** Records to process follows **

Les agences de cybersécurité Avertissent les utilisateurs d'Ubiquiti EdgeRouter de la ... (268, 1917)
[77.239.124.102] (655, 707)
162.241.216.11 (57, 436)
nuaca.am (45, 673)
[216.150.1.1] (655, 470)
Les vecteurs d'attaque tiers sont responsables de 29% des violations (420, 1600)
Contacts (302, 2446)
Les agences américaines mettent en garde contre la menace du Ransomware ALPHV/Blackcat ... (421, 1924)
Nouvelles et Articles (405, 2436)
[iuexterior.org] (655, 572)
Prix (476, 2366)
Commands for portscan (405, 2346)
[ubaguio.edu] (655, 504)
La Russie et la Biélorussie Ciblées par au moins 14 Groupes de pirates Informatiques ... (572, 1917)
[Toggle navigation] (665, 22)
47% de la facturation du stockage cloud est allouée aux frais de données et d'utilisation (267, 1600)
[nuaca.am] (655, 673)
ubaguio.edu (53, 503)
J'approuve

** End of Records to process **

→ Aim of the task
In the records above, how many lines include "agences"? Give that number and nothing more.

→ Result
2